These so called kids were arrested for the following crimes: being a little buzzed while driving and then getting T-boned by a drunk driver, stealing millions of dollars on a computer while never actually having said money or using it, selling drugs to friends, ratting out other individuals and their seedy activities, and punching a cop who got a little hands-y. I guess felony and petty crimes all get fixed by a relaxing camping trips into the wild?

### Listed entries

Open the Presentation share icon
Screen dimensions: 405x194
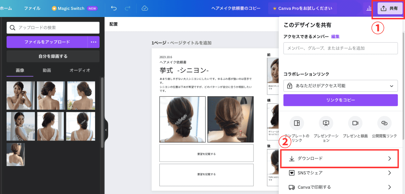[326, 123]
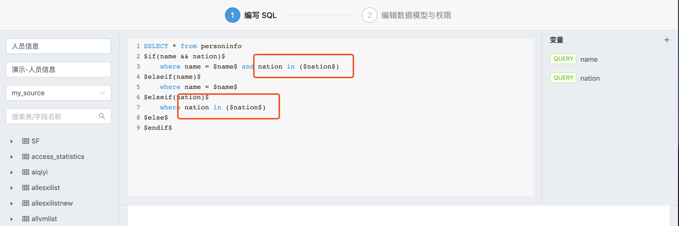Click the 搜索表/字段名称 search box
This screenshot has height=226, width=679.
click(x=53, y=116)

### Work to complete
a – According to the passage about the arrested kids, what happened to the one who was driving while a little buzzed?
b – List every crime the kids in the passage about the arrested kids were arrested for.

### Set of answers
a – That kid got T-boned by a drunk driver.

b –
- Being a little buzzed while driving and then getting T-boned by a drunk driver
- Stealing millions of dollars on a computer while never actually having said money or using it
- Selling drugs to friends
- Ratting out other individuals and their seedy activities
- Punching a cop who got a little hands-y